B) Encadrer les usages (sinon l’outil décide à votre place)
- Définir qui valide quoi : rôle de l’expert métier, de l’ingénieur pédagogique, du formateur.
- Préférer l’IA sur demande à l’IA automatique quand le gain pédagogique n’est pas démontré.
- Mettre des règles simples : pas d’IA pour faire joli, pas d’IA pour multiplier des contenus redondants, pas d’IA pour remplacer une conception absente.
C) Mesurer pour piloter (même avec des indicateurs simples).
Sans instrumentation complexe, on peut déjà suivre :
- nombre de générations par semaine (production / support / apprenants)
- taux de régénération (combien de fois on relance)
- typologie des usages (quiz, synthèse, feedback, support)

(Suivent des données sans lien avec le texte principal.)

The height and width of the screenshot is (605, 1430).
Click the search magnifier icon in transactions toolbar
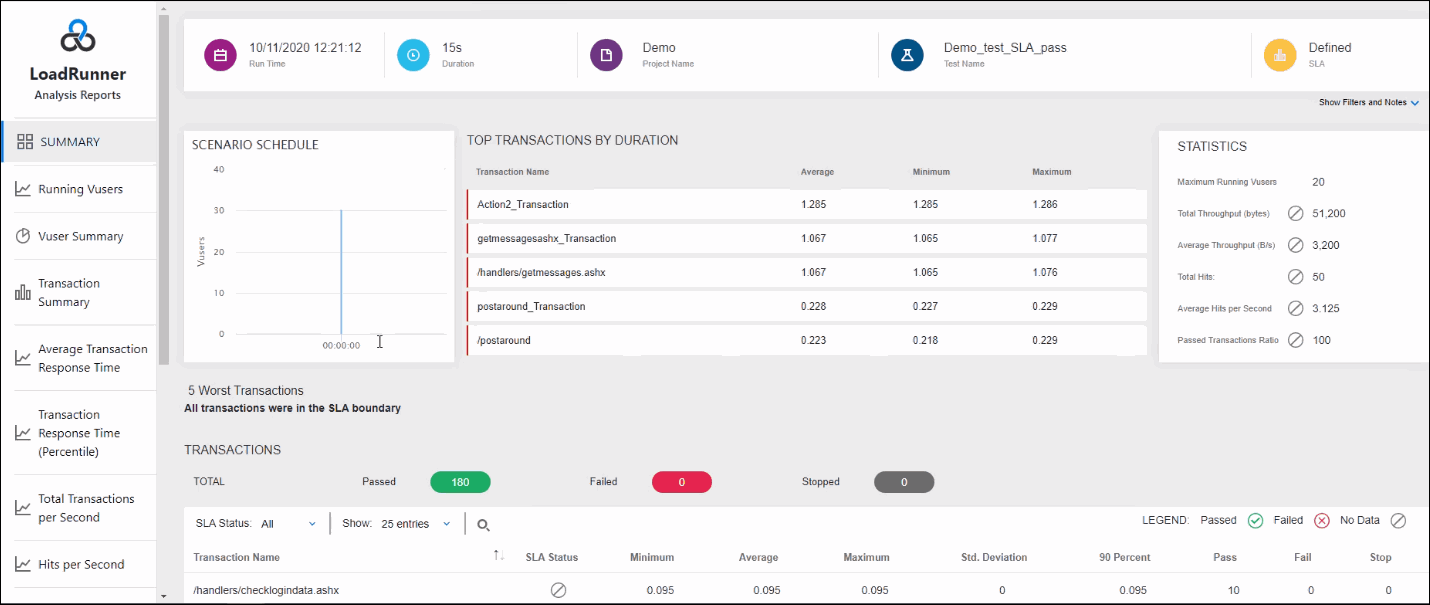(x=483, y=524)
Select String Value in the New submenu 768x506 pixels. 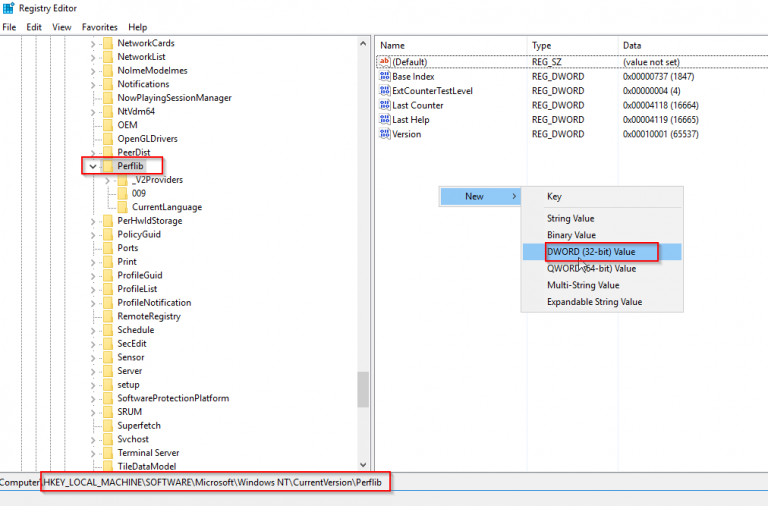[x=570, y=218]
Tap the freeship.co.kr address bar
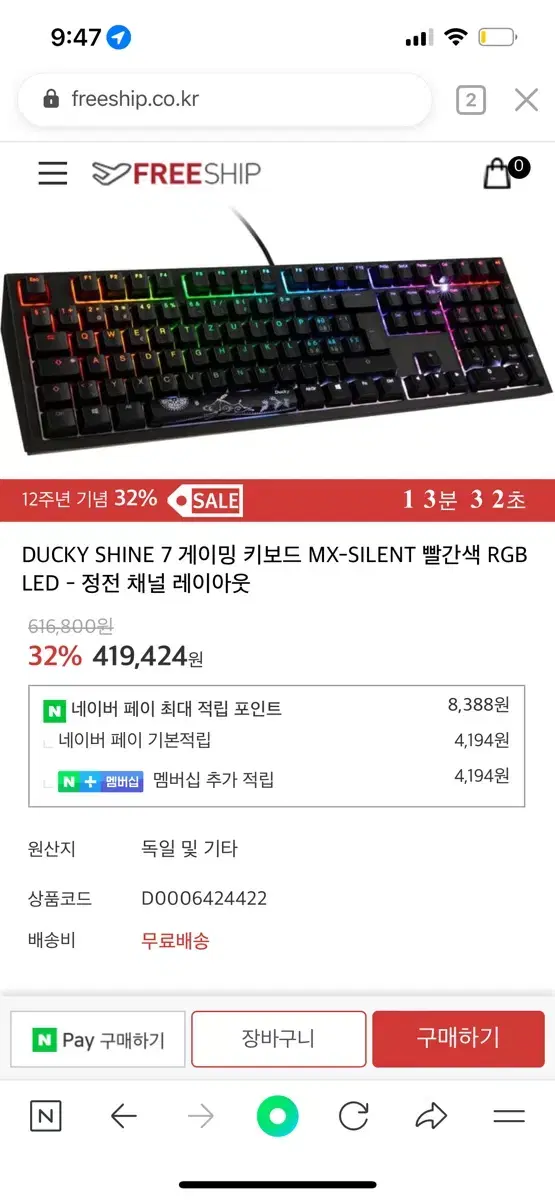Viewport: 555px width, 1200px height. coord(225,99)
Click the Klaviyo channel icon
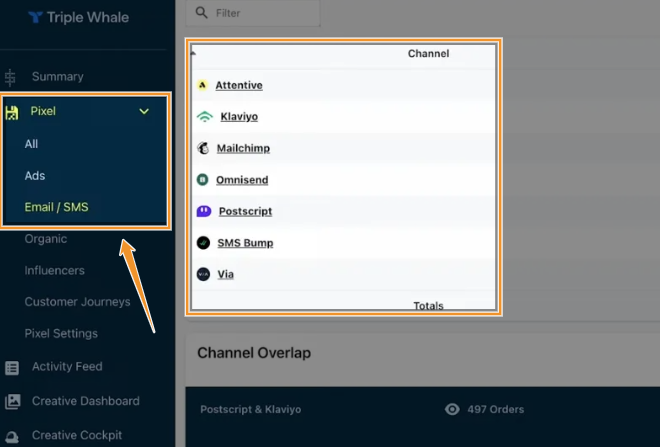This screenshot has height=447, width=660. pos(205,117)
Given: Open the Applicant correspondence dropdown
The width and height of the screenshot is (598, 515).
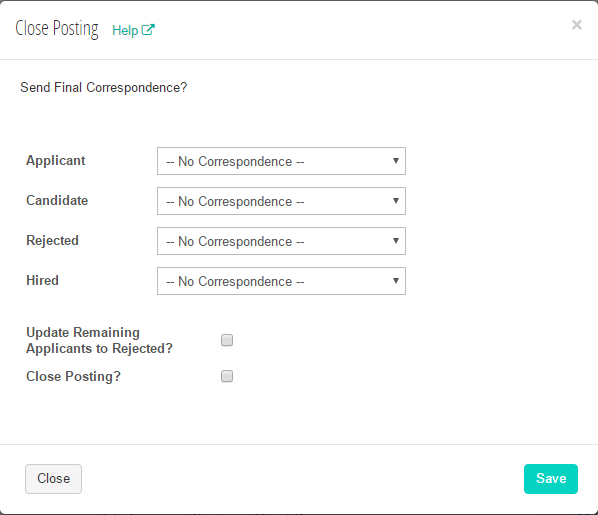Looking at the screenshot, I should coord(281,161).
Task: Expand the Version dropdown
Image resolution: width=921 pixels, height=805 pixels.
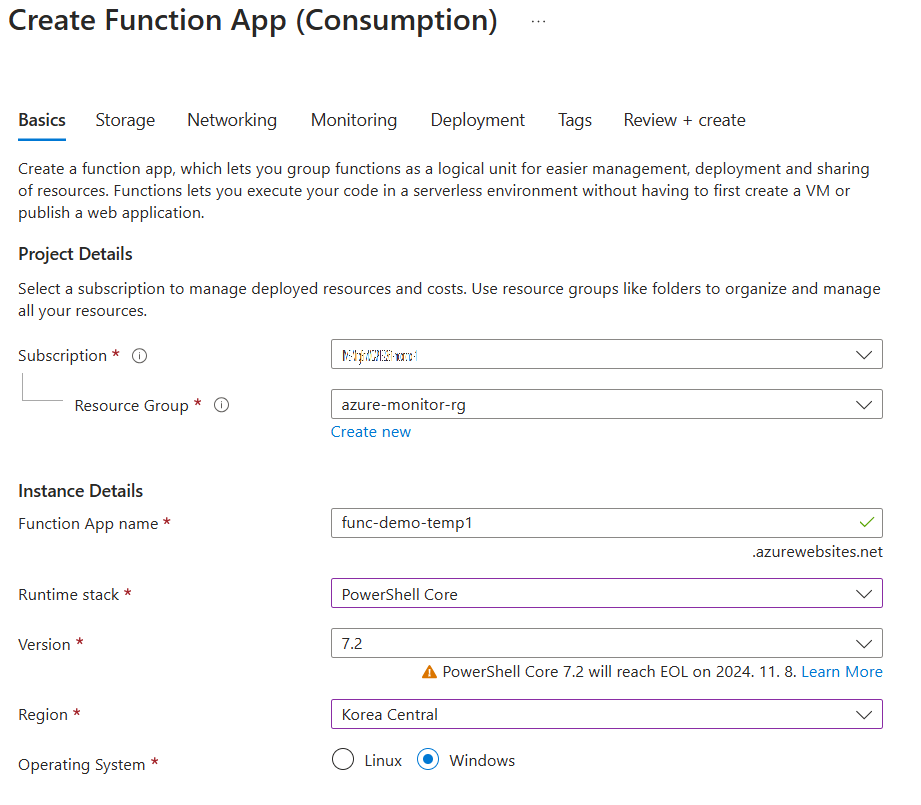Action: [x=606, y=643]
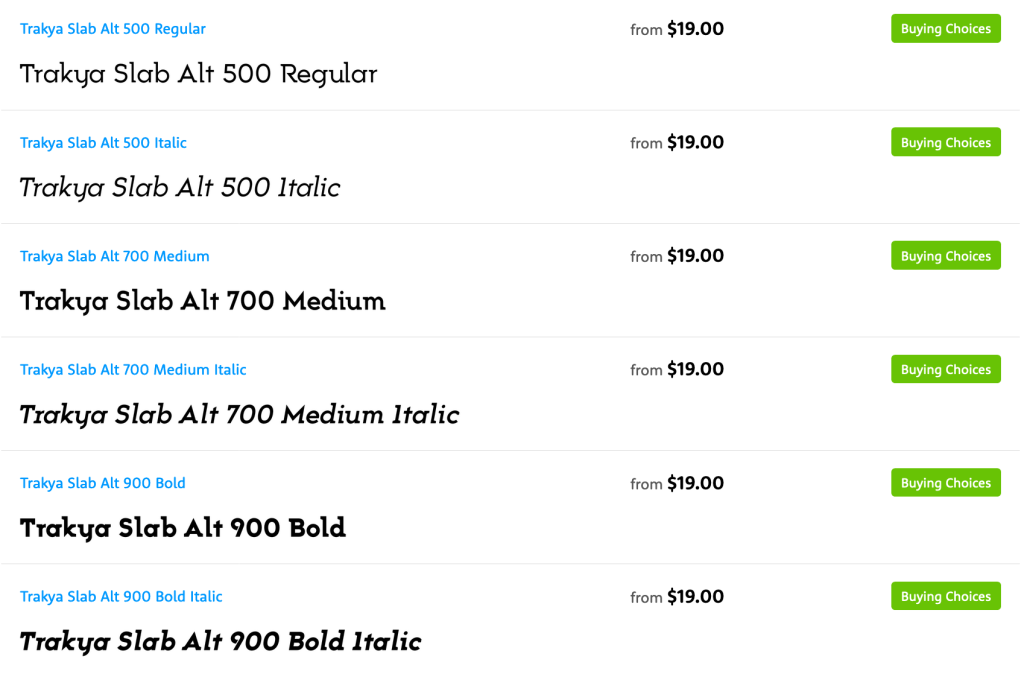
Task: Click Buying Choices for 500 Regular
Action: pyautogui.click(x=945, y=29)
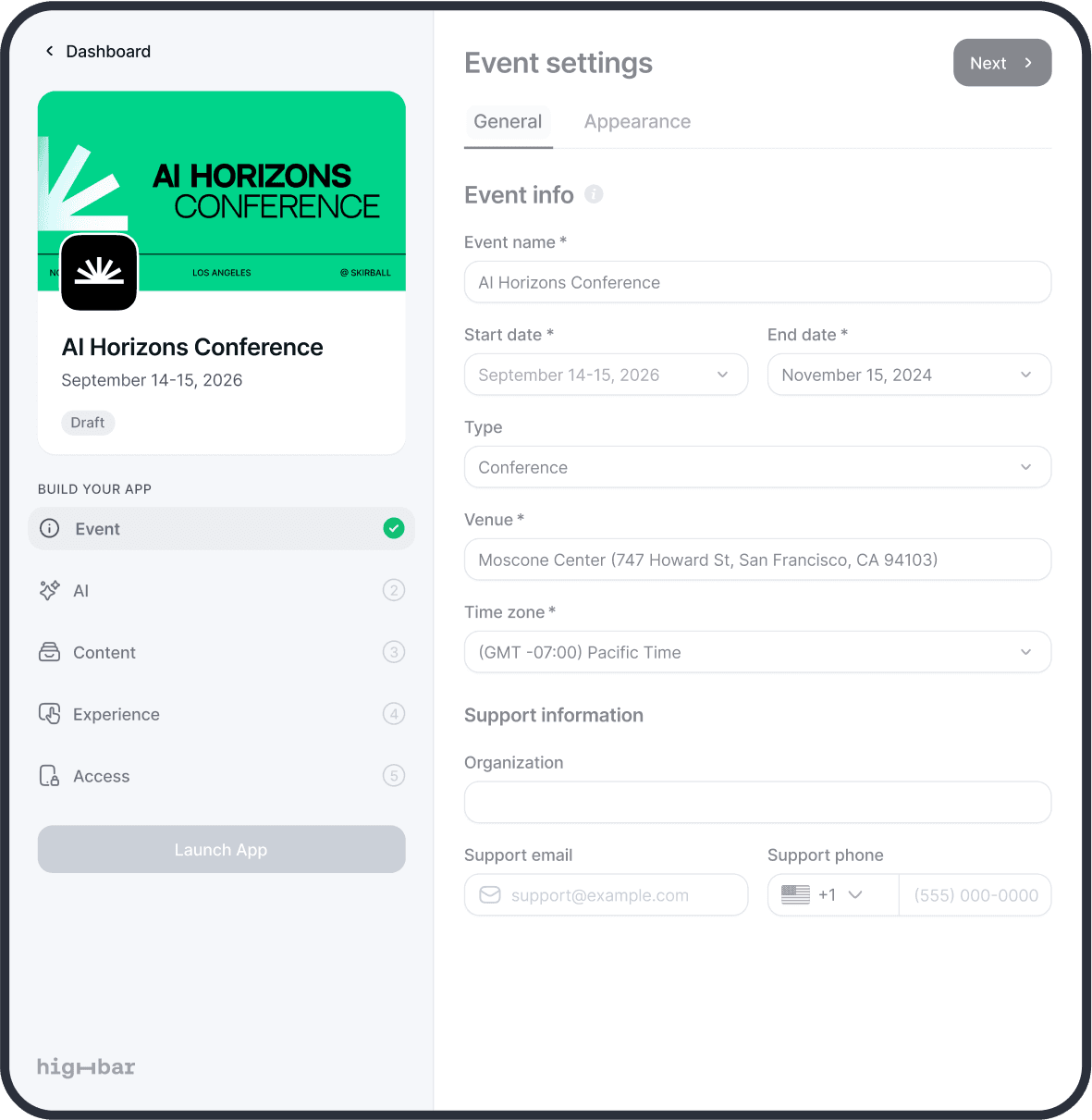Select the General tab

point(508,121)
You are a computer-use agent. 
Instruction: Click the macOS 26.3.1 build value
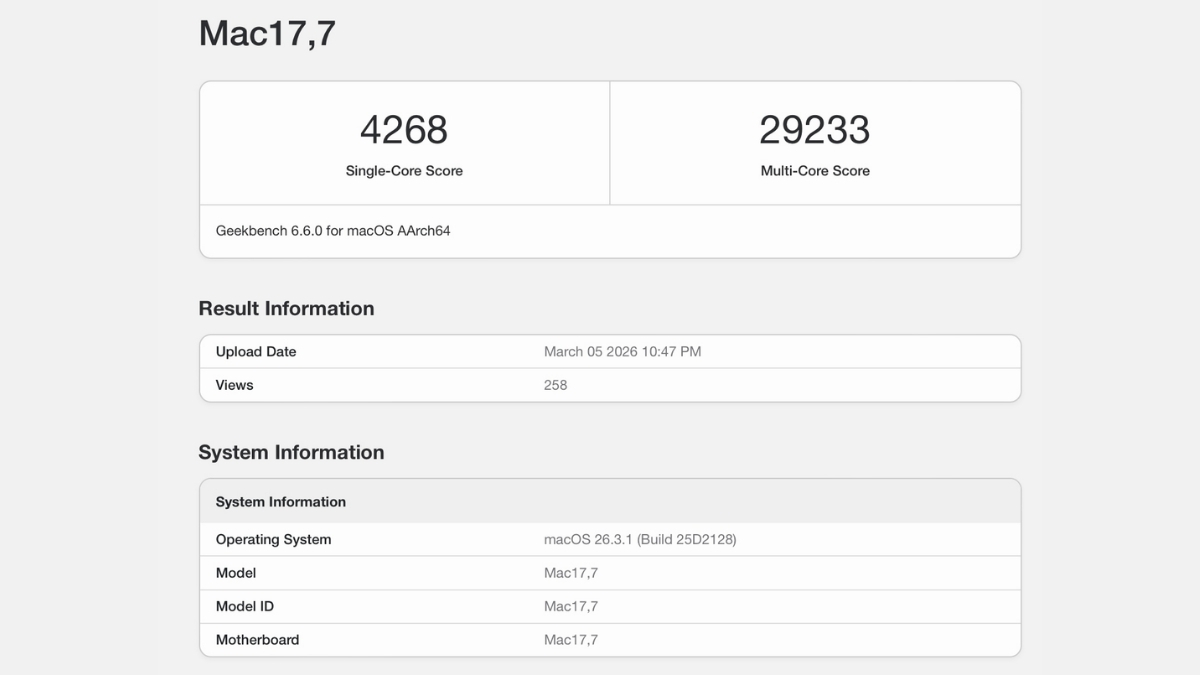(640, 540)
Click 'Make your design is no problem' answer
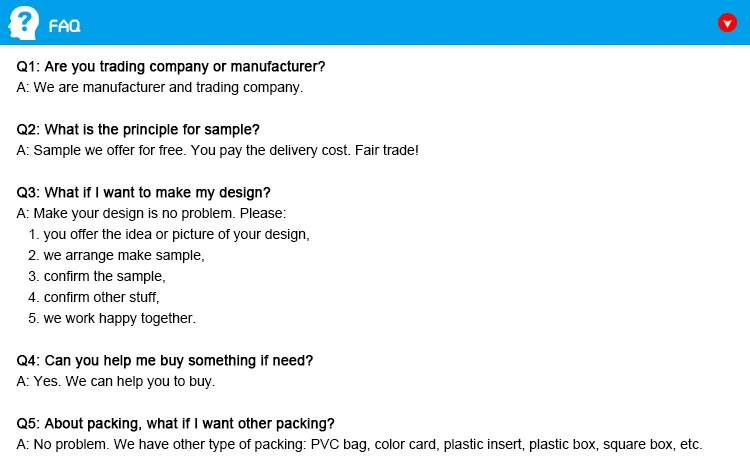The image size is (750, 475). pos(152,214)
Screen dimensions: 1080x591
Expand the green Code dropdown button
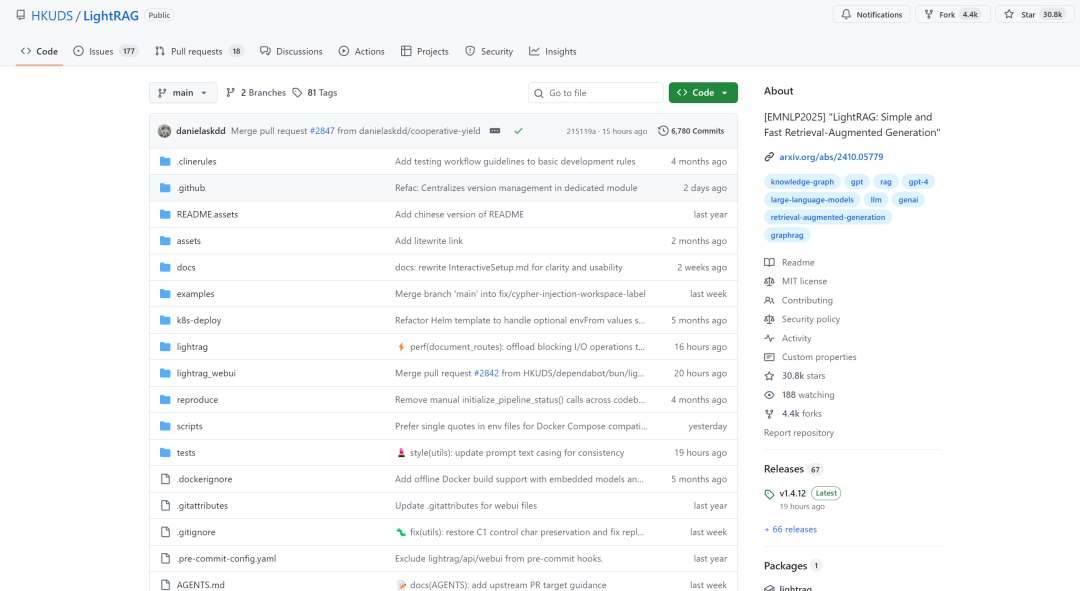(x=703, y=93)
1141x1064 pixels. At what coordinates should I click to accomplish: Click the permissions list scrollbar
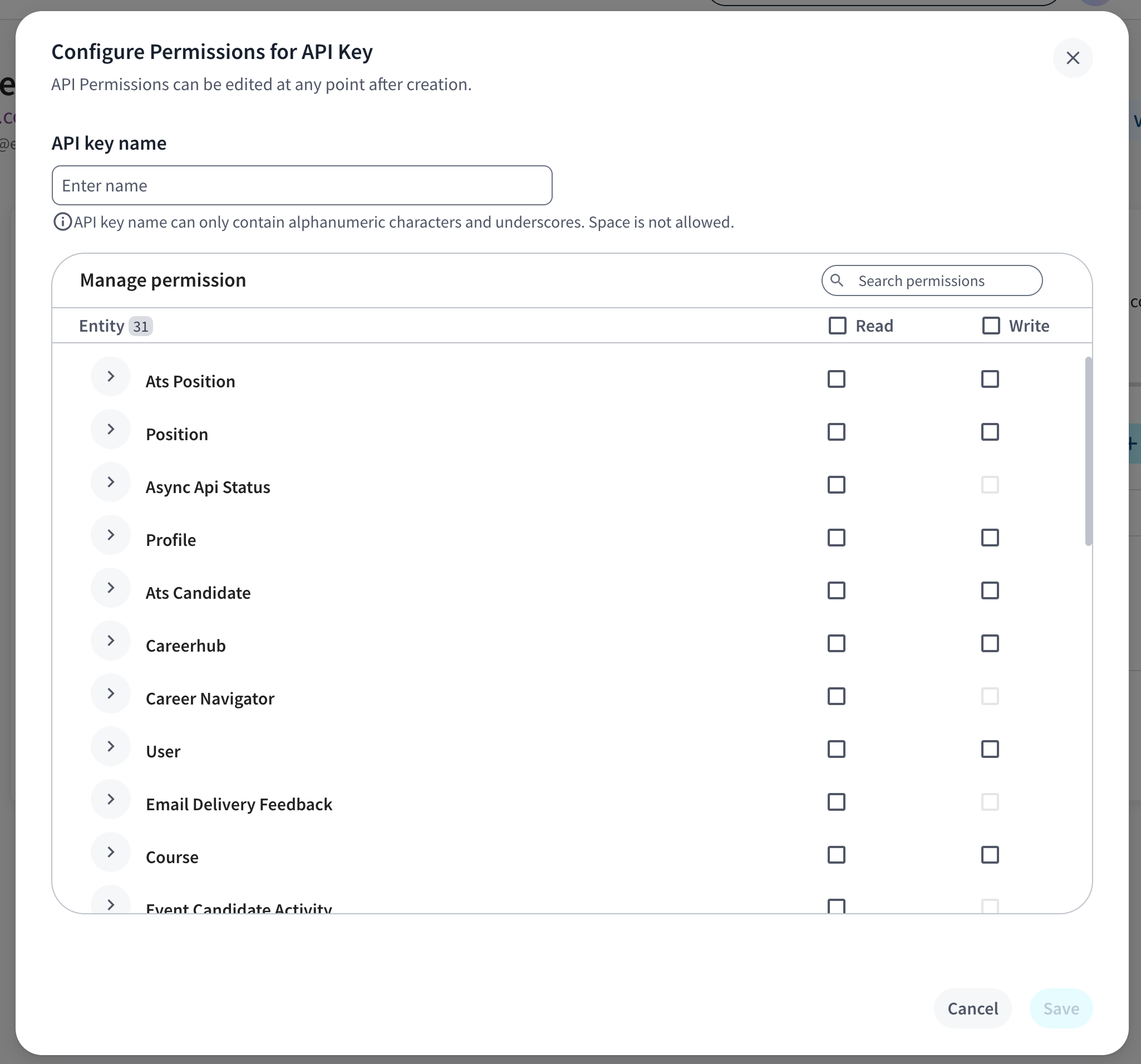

- part temps réel vs contenu stabilisé. Ces indicateurs servent à repérer les fuites : usage élevé, faible valeur, forte répétition.
D) Exiger la transparence et la pilotabilité.
Une IA responsable, ce n’est pas une déclaration. C’est une capacité à démontrer et à gouverner.
Voilà des critères très concrets à intégrer :
- Transparence des outils : métriques publiées (énergie/carbone/eau), périmètre, méthode.
- Pilotabilité : possibilité de choisir des modèles plus légers, limiter la longueur des réponses, désactiver l’auto génération.
- Sobriété technique : preuves d’optimisation (modèles efficients).
- Data & sécurité : minimisation, conservation, localisation, protection (c’est aussi de la sobriété : moins de flux inutiles).
- Gouvernance : documentation, règles d’usage, formation des utilisateurs, procédures de contrôle qualité.

E) Former les apprenants et les ingénieurs pédagogique à une IA responsable et efficace
Former à l’IA sans méthode crée une surconsommation : prompts flous, régénérations, usage permanent, dépendance.
Un micro Learning sur :
- quand utiliser l’IA (et quand s’en passer)
- comment obtenir une bonne réponse dès la première requête
- comment réutiliser / citer / versionner plutôt que régénérer
- comment vérifier (qualité, biais, sources)
CONCLUSION
L’IA peut améliorer la formation, mais seulement si on sort du réflexe on l’utilise dans tous les cas. L’enjeu n’est pas moral. Il est stratégique : performance pédagogique, maîtrise des coûts, conformité, image, et responsabilité.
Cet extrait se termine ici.